八の十二
傷は浅く、毒も塗られていなかったので、時乃の肩の負傷は軽くで済んだ。
ヤマトの機関が舞を狙ったのはある意味で虎兵衛を守るためだった。野放しにした状態の舞がまかり間違って虎兵衛が殺せば、きっと厄介な状態になると判断して舞の抹殺を図ったのだ。
扇は知らなかったが、ヤマトではかつての〈鉛〉である扇がセッツの六代実篤、トサの坂本竜馬といった西国上方の有力者とつながりがあるという事実が思ったよりもヤマトの独裁者たちに危機感を抱かせていた。どこまでのつながりかまではつかめていなかったが、虎兵衛の死がセッツ国とトサ国とのあいだに不和を持ち込む可能性が捨てきれない以上、野放しになった舞を始末するのが上策と判断したらしい。
だが、虎兵衛はといえば、ヤマトが舞を狙ったことについて、自分が狙われたときよりも憤っていた。
「ヤマトの連中は見下げ果てたやつらだな。歳の暮れでなきゃ、やつらの頭の上に飛んでって、爆弾の雨を降らしてやるところだ」
だが、もう舞は〈鉛〉ではなくなっていた。結局、一連の騒動の末、ヤマトには二人目の〈背信者〉を作り出したという惨めな失敗だけが残った。
十二月二十日。午後五時。提灯を手に和装に裁着袴の扇はコスモポリタン・ホテルの前にいた。ただし、今回は給仕兼皿洗いではなく、レストランの客である。寿もついてきている。提灯の火を吹き消して、ガラス扉を開け、カウンターにいた時乃に軽く挨拶する。時乃はレストランのある左手の部屋を指差した。
メイド服姿の舞が二人の職人の給仕をしていた。扇と寿が厨房に一番近い席に着くと、舞がやってきた。
「やあ、舞ちゃん」と寿が顔を綻ばせる。
「何の用?」やや無愛想に舞がたずねた。
「キミがしっかり働いてるか見に来たんだよ」
あれ以来、舞はコスモポリタン・ホテルで従業員兼用心棒として暮らしている。時乃曰く、ホテルには人を育てる力がある。今度は自分が関介の役割を負う番だと言ったらしい。とはいっても、コスモポリタンの売りは静かな安らぎの空間であるから、用心棒としての腕を奮う機会はまずないだろう。
「それに食事だ」扇が言った。「このチキン・クロケットをくれ」
「それはディナーよ」
「ディナー?」
「夕食用ってこと。六時まで出ない」
「でも、品書きにのってるだろ?」
「別のを選んで」
「じゃあねー」と寿。「チョップハウス・ステーキとベイクド・ポテトをお願いするよ」
「それもディナー」
「わあ、おれたちが食べたいものは全部ディナーってわけかい?」
「ステーキ・サンドを二人前」扇が言った。
「それならできる」
舞が厨房へ消えると、寿が、ふふん、と笑った。
「何かあったのか?」
「なんでもないよ、扇。ときどきね。思うんだ。
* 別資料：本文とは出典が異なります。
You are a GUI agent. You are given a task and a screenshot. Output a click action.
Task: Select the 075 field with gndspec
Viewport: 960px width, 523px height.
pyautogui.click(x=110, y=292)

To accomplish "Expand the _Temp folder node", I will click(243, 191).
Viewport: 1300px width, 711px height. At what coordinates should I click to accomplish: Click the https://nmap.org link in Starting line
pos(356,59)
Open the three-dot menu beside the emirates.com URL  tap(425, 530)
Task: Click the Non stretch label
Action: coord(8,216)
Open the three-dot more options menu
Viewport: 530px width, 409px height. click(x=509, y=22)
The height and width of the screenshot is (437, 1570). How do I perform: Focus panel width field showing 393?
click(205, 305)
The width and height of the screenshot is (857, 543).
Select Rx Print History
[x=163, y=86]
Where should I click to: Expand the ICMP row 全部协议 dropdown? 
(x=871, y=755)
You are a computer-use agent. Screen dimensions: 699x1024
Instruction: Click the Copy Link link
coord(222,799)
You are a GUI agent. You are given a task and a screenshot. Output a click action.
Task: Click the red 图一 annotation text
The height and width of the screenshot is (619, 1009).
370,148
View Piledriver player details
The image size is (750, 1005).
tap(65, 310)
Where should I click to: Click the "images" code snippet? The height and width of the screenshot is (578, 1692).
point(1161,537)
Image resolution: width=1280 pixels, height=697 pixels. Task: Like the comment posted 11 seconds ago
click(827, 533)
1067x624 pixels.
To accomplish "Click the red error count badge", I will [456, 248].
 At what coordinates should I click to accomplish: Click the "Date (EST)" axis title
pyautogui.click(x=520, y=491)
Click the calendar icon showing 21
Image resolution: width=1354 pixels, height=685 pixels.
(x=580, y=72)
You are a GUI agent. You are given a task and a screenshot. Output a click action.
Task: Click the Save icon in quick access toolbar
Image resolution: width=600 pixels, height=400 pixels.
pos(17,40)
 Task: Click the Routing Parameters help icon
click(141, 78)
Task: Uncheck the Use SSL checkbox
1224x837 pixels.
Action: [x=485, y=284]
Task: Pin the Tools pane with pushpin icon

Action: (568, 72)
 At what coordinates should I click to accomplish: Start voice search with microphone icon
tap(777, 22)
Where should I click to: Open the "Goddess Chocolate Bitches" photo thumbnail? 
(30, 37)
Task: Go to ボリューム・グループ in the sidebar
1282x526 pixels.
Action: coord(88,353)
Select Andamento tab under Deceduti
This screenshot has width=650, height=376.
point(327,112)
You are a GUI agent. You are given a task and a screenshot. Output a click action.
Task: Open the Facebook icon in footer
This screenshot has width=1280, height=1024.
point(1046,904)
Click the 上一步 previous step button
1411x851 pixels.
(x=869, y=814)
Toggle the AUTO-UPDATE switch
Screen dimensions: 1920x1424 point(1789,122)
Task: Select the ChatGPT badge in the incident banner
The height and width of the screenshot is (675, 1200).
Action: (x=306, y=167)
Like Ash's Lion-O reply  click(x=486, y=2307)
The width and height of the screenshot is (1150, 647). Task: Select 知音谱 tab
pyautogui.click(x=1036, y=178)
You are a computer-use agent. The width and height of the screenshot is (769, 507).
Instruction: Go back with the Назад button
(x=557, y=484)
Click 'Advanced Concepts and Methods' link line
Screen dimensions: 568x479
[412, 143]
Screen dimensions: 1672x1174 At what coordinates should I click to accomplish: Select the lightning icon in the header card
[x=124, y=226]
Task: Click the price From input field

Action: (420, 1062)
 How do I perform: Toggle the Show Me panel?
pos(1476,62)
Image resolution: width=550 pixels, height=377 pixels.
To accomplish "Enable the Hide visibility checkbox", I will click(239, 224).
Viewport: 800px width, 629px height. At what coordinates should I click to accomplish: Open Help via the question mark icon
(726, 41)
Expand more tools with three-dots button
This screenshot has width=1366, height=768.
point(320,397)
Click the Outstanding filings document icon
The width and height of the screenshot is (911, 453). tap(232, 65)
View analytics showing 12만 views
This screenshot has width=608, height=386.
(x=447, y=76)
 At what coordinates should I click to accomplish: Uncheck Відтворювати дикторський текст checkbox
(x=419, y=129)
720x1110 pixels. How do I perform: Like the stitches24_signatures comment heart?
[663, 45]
こうして、ただ息吸って、吐いてるだけでも幸せだなあって」
「何か変なものでも食ったのか?」
「ひどいなあ。まるでおれが犬みたいじゃないか」
「神さまも腹は減るんだな」
「別に食べなくても生きていけるけど、食べられるなら食べたい。それって、とても人間っぽいからね」
舞がステーキ・サンドを持ってきた瞬間、暮れ六ツを知らせる鐘の音が聞こえてきた。
「あーあ、もうちょっと遅ければ、ディナーが食べられたのに」
「だが、ここのステーキ・サンドはうまいって大夜とすずが言っていた。まあ、あいつらにしてみればみんなうまいんだろうけど――今度はどうした?」
寿は女給として、せっせと働く舞をじっと見ていた。そして、目線を舞のエプロンの結び目あたりに向けたまま、
「こうしてさ、〈鉛〉がやってくるたびに、世界が広いこと、自分を拒んだりしないこと、そして――とにかくいろいろなことに気づいたら……」
「気づいたら?」
「最高に素晴らしいことだよね」
「それは結構だがな」扇はステーキ・サンドに噛みつき、もぐもぐやり、飲み込んでから言った。「今度〈鉛〉が誰か殺しに来たら、お前が面倒みろ」
「いいよ。だって、扇は手伝ってくれるもんね」
「手伝わないぞ」
「ええっ、そんな。つれないねえ、キミってやつは」
扇は肩をすくめて、またサンドイッチに噛みついた。
寿も噛みついてみた。塩胡椒で味をつけられたオニオンフライと肉汁たっぷりの牛肉は毎日お供え物にしてもらいたいほどうまかった。